The rest of my top 10:

  1. System Shock (PC)
    Another remake that knew exactly what to keep and what to jettison.

  2. Japanese Rural Life Adventure (iOS)
    A farming/life sim that finds delight in specificity from the precise schedule of Japanese holidays to the many culinary and ritual uses of mochi.

  3. A Highland Song (PC) / Laya’s Horizon (iOS)
    My #8 game is a hypothetical fusion between these two indie games: Inkle’s traipse through the Scottish hills and Snowman’s open-world gliding game. If we could lop off the former’s awkward climbing and skipping while retaining its sensitive exploratory worldbuilding and then graft that to the innovative-but-nevertheless-polished-as-hell movement mechanics of the latter, we’d have a real indie masterpiece.

  4. Hello Kitty Island Adventure (iOS)
    I’m as surprised as you are.

  5. Kingdom: Two Crowns+ (iOS)
    I went for years thinking that one of my favorite indie concepts-turned-franchise had consistently failed to solve its long-term progression problem. It took a different form factor (mobile) to give me the patience to keep learning this iteration’s overarching structure and discover that it does work after all. Kingdom Eighties was the newest iteration out this year, but it is too different and too samey at the same time. If you don’t let all the waste-of-time art reskins distract you, Two Crowns is the definitive Kingdom. You can stop now, guys!

Other games I liked:

  • Goodbye Volcano High
  • Cobalt Core
  • Dave the Diver

Games I didn’t get to spend enough time with but are definitely good:

  • Octopath Traveler II
  • Moonring
  • Dreams in the Witch House
  • Mr. Sun’s Hatbox
  • Tchia
  • Jusant

Games I wish I had had time to try:

  • Saltsea Chronicles
  • Stray Gods

Oh boy, I’ll need some time to think about my top 5. This has been an interesting year for sure.
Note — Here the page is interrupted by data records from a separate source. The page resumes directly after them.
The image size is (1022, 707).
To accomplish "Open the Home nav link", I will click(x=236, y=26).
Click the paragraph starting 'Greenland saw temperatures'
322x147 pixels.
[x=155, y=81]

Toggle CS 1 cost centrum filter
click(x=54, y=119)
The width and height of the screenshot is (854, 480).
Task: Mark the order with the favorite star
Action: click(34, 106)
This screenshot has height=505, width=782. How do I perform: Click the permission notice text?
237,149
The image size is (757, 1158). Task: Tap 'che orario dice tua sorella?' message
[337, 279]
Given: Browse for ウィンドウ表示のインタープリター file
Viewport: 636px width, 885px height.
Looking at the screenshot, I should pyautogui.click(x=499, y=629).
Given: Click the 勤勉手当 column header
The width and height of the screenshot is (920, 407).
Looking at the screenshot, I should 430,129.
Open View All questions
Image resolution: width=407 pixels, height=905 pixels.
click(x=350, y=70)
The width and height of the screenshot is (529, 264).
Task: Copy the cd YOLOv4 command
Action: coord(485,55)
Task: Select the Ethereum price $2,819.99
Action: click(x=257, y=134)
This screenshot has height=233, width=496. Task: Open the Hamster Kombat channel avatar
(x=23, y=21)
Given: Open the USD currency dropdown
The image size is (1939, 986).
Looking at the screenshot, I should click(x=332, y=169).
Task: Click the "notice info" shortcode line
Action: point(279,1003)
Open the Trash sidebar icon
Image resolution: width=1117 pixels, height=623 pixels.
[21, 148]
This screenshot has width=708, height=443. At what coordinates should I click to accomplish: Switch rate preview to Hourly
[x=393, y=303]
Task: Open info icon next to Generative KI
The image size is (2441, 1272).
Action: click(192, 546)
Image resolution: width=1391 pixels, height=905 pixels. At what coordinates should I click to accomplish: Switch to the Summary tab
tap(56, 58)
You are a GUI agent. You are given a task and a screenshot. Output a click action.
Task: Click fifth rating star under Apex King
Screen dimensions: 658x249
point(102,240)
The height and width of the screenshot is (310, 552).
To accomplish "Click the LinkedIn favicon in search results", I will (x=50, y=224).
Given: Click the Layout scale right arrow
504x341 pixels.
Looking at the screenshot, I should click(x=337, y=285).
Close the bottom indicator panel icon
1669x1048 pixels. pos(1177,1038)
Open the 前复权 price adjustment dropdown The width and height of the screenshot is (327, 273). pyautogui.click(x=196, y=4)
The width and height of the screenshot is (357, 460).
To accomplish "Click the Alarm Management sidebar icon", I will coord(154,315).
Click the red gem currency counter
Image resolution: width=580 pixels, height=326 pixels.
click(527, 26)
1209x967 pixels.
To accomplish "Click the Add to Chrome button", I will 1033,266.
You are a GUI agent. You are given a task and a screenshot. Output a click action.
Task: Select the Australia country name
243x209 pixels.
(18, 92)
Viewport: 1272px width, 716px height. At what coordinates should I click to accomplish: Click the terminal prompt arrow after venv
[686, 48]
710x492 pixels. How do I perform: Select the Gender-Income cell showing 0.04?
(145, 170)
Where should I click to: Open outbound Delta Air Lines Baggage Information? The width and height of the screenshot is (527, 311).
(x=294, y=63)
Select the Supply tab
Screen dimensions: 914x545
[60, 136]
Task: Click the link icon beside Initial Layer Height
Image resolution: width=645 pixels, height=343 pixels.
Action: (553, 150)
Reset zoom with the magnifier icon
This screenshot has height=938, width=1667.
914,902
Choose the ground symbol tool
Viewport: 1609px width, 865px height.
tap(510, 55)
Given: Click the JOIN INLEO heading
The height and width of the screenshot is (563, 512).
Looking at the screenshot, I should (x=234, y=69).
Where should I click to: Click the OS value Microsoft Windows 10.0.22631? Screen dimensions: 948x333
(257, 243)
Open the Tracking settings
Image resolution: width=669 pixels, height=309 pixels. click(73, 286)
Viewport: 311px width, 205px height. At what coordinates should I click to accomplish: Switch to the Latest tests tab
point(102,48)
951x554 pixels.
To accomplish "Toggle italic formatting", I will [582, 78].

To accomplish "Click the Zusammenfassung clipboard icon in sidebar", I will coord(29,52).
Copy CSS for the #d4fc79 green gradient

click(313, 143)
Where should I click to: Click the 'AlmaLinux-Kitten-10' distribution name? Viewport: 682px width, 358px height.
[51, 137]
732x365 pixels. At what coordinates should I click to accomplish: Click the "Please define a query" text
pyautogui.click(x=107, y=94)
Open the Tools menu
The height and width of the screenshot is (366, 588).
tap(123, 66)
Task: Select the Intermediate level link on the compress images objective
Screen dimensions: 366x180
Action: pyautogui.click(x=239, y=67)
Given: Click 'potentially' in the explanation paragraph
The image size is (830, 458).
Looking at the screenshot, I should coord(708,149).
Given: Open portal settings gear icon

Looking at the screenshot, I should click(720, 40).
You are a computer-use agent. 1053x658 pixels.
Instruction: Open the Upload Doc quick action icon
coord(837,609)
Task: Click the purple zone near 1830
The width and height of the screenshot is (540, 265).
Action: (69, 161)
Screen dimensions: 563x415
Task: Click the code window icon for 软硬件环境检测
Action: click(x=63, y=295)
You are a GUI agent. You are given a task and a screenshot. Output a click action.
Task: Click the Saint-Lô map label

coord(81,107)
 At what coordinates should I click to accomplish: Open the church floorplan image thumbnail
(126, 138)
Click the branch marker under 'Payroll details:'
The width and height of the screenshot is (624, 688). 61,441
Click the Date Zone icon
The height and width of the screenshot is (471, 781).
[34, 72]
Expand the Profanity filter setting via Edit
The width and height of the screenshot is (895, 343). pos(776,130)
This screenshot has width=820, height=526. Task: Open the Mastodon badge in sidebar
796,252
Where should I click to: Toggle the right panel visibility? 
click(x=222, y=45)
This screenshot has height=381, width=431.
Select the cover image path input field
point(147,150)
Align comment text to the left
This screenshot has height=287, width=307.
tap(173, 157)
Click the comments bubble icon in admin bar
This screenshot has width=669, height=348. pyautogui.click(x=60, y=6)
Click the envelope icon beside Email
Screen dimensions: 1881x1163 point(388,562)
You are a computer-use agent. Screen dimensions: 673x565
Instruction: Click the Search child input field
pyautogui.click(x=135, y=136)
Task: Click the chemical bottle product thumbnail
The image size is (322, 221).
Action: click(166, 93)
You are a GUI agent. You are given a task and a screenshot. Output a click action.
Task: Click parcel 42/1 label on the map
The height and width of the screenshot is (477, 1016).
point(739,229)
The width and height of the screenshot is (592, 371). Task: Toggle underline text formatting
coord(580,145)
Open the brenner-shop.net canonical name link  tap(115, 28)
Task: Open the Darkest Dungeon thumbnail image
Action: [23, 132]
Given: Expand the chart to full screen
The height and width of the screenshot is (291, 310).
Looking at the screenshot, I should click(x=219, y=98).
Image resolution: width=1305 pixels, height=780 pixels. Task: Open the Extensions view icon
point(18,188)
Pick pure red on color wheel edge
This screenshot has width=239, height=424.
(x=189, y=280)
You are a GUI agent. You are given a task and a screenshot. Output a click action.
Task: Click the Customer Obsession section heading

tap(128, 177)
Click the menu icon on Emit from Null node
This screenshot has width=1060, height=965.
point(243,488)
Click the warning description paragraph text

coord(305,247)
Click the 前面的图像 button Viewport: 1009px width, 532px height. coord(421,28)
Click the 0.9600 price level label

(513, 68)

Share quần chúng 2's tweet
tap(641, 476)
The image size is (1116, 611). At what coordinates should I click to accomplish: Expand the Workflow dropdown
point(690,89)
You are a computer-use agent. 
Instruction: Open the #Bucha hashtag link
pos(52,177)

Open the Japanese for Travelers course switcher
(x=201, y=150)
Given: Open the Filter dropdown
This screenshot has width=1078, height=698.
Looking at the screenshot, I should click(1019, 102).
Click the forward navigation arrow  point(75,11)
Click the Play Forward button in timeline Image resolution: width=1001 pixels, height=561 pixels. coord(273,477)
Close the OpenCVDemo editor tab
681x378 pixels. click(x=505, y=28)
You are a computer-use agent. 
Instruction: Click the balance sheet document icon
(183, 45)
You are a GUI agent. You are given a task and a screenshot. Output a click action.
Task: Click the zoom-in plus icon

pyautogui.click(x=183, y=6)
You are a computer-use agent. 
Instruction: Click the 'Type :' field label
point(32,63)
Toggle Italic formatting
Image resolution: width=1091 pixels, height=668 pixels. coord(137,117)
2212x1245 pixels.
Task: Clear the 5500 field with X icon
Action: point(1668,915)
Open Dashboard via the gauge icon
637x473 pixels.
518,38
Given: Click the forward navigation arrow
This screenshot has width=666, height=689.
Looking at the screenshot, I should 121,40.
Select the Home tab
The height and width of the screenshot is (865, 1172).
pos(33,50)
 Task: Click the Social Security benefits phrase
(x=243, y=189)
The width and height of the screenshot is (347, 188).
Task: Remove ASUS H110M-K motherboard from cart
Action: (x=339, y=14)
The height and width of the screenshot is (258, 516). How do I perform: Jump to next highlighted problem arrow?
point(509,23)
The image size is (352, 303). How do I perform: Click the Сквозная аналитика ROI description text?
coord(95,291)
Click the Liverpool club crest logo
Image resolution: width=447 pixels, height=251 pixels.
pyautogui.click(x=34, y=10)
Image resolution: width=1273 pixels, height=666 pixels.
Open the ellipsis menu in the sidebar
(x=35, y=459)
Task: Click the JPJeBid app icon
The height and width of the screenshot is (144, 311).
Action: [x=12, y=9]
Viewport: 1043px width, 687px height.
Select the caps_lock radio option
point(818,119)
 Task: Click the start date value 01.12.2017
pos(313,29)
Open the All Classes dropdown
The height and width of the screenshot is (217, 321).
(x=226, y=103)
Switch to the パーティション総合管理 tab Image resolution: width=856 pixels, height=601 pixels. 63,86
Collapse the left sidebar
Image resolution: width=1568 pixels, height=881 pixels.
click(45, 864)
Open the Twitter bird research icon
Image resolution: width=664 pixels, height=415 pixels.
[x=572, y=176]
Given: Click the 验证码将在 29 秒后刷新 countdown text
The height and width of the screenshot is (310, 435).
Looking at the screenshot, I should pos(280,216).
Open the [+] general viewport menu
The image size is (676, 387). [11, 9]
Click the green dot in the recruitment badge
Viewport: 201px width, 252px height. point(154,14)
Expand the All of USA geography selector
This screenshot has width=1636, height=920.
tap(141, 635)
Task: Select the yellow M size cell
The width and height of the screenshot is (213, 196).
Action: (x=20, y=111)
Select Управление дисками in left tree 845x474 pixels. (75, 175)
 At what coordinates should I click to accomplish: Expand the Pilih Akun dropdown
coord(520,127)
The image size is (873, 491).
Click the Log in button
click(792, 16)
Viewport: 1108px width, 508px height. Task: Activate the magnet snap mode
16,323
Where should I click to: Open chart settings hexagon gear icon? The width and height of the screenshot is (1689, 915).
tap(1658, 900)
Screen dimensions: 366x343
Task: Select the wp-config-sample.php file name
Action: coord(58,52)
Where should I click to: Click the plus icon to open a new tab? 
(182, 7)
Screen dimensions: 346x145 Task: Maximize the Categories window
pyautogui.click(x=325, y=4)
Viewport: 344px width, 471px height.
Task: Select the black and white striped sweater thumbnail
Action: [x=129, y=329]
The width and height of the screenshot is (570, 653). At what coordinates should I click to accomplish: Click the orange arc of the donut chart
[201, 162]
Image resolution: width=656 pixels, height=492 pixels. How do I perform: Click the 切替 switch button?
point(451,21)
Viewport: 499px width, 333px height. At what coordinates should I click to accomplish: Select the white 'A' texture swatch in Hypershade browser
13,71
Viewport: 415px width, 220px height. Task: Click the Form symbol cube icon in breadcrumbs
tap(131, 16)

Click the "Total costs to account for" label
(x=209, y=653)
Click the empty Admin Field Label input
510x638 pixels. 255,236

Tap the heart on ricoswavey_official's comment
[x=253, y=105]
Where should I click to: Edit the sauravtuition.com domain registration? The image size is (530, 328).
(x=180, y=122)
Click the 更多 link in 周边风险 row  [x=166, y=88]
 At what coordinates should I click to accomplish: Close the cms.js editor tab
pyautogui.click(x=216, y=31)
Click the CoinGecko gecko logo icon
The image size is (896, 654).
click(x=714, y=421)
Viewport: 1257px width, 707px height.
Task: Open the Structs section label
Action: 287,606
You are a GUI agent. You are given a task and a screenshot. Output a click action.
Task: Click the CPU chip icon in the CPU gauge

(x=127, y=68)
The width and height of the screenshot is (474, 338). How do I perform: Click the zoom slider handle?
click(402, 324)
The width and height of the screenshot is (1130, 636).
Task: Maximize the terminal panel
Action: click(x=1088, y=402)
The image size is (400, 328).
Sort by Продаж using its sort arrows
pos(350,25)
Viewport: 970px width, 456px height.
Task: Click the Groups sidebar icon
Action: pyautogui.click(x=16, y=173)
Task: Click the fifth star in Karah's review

1. Spellforce: Conquest of Eo
2. Moonring
3. Path of Achra

Someone pointed out that my 4th choice (Master of Magic) was released in December 2022 so I’ve removed it.

  1. Cyberpunk 2077: Phantom Liberty DLC that harkens back to the days of the awesome “expansion packs” we used to get instead of neutered chunks of the base game sold to us later.
  2. WH40K: Boltgun The Emperor Protects. Well, in this case Khorne protects, but whatever. I’m putting this here because it is honestly the first extremely good WH40K FPS ever created, and it’s a retro throwback!
  3. System Shock Not worth the ludicrous development time, but a tour-de-force remake nevertheless.
  4. Crime Boss: Rockay City There is actually a nifty shooter underneath the unbelievably bad voice acting and AA jank here. I enjoyed the hell out of this one when most other people didn’t.
  5. Quake 2 Enhanced This is how you remaster games, people. Rewritten engines, tons of modern quality of life features, and even extra historical goodies.

2023 was a nice year for fairly entertaining video games all around. I enjoyed a bunch of new ones, but none of them are really GOTY material for me - none of them rocked me back on my heels like a true GOTY would.

I can’t wait for the most disappoint/most ‘meh’ list because hoo boy there were a couple of doozies this year.